Reproduce, character for character, the part of the entries below that opens with the line containing "600x438 pixels." and closes with the line containing "Click the printer", both lines included.

^^^^

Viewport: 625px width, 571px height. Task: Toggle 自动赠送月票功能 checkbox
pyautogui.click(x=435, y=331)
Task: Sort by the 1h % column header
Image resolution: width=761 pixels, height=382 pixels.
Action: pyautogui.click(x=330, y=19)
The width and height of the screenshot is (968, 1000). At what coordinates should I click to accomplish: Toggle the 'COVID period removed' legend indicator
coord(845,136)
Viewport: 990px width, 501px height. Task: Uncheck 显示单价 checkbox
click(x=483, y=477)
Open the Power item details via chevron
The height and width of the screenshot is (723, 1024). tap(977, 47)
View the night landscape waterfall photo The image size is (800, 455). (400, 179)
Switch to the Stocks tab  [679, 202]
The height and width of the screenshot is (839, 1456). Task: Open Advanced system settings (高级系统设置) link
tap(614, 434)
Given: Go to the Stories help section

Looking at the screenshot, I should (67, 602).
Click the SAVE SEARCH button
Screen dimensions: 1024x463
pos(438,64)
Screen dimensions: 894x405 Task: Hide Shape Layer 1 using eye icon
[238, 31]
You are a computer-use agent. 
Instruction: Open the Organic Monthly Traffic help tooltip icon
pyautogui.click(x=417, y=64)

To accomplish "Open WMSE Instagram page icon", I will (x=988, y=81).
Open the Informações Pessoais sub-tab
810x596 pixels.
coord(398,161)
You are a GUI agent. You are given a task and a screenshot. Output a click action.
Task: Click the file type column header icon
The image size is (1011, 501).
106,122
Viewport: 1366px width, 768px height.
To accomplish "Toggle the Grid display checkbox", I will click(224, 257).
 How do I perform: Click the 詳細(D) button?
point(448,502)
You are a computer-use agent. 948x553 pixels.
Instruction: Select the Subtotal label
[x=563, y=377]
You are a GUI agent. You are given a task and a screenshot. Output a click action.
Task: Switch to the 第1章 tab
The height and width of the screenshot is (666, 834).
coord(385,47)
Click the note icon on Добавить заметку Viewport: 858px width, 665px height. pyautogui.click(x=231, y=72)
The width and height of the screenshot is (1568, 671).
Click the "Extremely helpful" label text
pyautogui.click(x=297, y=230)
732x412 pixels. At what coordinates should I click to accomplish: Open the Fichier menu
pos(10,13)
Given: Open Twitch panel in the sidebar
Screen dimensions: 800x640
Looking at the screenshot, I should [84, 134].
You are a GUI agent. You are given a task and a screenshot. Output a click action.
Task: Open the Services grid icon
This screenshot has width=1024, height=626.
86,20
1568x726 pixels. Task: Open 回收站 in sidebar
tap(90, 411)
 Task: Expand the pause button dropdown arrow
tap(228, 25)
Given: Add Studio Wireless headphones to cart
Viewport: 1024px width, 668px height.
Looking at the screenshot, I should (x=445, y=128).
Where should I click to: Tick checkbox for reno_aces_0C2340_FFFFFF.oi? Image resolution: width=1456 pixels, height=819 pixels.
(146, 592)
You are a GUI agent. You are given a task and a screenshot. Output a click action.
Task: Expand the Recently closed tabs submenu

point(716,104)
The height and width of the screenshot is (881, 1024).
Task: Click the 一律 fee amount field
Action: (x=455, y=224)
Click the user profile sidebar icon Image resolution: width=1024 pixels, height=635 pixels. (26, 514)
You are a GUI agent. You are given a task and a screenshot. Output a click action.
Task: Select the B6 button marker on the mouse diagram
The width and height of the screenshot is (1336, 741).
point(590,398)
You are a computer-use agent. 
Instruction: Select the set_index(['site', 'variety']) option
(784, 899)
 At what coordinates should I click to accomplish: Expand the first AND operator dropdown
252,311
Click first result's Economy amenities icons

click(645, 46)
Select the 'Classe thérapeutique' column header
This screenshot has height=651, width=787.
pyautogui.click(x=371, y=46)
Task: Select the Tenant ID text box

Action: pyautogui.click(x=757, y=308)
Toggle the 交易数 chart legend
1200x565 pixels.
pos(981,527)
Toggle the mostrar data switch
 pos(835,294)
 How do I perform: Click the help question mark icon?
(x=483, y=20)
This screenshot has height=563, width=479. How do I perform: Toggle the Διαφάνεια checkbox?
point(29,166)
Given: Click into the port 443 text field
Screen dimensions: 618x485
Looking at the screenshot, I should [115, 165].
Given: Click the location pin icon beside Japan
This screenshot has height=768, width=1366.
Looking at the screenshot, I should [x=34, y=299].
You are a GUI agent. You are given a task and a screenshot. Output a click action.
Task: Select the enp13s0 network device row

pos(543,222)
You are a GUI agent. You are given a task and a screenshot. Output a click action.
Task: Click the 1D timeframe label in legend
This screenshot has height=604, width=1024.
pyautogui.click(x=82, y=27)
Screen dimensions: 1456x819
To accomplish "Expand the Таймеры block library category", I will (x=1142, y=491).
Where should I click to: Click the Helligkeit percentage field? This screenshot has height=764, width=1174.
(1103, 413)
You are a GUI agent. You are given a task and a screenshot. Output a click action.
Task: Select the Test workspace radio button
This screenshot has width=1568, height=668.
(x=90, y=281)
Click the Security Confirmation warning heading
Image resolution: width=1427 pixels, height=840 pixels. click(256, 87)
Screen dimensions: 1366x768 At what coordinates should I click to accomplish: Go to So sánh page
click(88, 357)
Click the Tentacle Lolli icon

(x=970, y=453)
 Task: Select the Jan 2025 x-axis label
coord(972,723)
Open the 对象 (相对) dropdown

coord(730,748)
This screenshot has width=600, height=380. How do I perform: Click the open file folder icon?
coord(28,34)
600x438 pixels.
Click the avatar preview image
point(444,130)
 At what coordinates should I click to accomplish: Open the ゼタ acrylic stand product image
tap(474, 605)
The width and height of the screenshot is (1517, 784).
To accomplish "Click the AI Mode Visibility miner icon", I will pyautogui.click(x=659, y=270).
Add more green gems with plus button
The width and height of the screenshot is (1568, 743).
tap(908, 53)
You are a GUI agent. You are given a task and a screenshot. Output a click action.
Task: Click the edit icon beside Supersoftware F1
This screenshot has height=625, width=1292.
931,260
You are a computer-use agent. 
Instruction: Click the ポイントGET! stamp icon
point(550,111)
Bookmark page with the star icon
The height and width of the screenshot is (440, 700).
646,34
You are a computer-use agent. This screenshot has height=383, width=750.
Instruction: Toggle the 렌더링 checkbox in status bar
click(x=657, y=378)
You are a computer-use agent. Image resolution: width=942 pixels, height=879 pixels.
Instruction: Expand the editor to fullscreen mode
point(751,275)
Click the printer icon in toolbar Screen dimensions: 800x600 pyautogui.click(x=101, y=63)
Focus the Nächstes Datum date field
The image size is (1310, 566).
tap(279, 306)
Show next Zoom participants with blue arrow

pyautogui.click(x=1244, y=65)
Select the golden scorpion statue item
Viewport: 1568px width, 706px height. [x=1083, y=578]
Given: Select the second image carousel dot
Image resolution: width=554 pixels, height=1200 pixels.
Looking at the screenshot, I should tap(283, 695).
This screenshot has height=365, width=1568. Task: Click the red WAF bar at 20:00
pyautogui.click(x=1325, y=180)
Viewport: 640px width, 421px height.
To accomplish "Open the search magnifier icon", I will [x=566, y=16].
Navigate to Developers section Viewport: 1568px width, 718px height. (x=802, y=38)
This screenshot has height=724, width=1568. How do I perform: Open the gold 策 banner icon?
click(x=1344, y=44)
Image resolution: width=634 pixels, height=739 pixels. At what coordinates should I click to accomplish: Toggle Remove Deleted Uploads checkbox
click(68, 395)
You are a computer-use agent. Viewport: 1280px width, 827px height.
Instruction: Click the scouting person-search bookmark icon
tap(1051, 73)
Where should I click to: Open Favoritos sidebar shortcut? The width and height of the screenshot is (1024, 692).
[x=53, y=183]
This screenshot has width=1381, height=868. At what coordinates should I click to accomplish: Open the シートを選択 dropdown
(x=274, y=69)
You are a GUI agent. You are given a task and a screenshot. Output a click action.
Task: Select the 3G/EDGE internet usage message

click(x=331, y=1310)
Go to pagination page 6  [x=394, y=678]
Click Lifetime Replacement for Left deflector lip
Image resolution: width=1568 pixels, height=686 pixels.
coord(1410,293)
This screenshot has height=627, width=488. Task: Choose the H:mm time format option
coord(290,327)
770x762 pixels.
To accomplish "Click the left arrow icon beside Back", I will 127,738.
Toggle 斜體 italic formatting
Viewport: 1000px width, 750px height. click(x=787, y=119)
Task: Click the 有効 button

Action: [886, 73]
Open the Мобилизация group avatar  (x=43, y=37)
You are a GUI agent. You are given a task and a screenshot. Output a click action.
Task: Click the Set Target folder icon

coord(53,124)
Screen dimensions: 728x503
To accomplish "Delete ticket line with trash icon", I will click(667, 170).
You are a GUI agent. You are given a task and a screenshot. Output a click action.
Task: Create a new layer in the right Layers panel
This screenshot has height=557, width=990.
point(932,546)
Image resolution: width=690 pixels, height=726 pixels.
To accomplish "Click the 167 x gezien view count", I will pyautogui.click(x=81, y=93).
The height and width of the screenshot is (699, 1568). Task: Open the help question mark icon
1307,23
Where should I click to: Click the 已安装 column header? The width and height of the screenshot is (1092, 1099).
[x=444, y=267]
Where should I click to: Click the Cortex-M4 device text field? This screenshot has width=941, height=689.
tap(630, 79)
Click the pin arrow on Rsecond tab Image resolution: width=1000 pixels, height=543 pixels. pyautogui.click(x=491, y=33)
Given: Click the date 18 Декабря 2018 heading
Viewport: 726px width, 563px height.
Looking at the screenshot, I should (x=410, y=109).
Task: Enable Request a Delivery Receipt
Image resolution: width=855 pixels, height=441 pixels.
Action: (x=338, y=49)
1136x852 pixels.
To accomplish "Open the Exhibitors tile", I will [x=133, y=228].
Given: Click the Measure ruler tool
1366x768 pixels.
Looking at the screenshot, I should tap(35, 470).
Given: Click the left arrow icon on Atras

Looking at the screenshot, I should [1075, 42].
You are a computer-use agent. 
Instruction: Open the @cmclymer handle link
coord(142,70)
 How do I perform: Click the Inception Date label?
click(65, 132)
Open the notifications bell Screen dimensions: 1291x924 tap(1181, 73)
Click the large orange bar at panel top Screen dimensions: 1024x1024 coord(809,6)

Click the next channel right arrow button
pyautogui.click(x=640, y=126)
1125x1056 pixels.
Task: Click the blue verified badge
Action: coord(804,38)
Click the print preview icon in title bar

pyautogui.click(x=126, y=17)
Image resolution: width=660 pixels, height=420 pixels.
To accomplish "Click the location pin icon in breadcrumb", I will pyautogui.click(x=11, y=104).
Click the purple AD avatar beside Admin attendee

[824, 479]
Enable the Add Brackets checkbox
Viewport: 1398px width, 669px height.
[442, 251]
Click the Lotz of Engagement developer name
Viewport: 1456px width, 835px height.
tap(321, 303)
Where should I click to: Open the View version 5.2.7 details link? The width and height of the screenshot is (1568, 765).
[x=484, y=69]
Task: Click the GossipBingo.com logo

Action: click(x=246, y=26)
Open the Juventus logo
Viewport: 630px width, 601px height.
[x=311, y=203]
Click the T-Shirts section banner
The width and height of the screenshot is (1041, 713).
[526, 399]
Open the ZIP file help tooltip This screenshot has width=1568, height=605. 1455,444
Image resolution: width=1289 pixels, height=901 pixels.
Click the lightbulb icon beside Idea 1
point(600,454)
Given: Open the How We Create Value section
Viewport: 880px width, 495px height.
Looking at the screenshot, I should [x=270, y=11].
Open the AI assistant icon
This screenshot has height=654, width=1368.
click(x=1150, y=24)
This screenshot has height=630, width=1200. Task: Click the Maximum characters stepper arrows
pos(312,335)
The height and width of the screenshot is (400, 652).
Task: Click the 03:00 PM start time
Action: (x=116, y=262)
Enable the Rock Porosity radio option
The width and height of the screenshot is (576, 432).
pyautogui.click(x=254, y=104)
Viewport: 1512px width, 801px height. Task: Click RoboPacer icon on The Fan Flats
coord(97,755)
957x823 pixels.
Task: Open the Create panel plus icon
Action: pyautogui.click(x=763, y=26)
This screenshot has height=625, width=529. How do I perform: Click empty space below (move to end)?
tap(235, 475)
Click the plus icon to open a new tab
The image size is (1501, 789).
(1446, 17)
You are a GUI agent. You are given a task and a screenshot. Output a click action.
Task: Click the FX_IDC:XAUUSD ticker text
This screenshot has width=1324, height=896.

^^^^

* Solution to the problem *
600x438 pixels.
Click the avatar preview image
point(444,130)
 At what coordinates should I click to accomplish: Open the ゼタ acrylic stand product image
tap(474, 605)
The width and height of the screenshot is (1517, 784).
To accomplish "Click the AI Mode Visibility miner icon", I will pyautogui.click(x=659, y=270).
Add more green gems with plus button
The width and height of the screenshot is (1568, 743).
tap(908, 53)
You are a GUI agent. You are given a task and a screenshot. Output a click action.
Task: Click the edit icon beside Supersoftware F1
This screenshot has height=625, width=1292.
931,260
You are a computer-use agent. 
Instruction: Click the ポイントGET! stamp icon
point(550,111)
Bookmark page with the star icon
The height and width of the screenshot is (440, 700).
646,34
You are a computer-use agent. This screenshot has height=383, width=750.
Instruction: Toggle the 렌더링 checkbox in status bar
click(x=657, y=378)
You are a computer-use agent. Image resolution: width=942 pixels, height=879 pixels.
Instruction: Expand the editor to fullscreen mode
point(751,275)
Click the printer icon in toolbar Screen dimensions: 800x600 pyautogui.click(x=101, y=63)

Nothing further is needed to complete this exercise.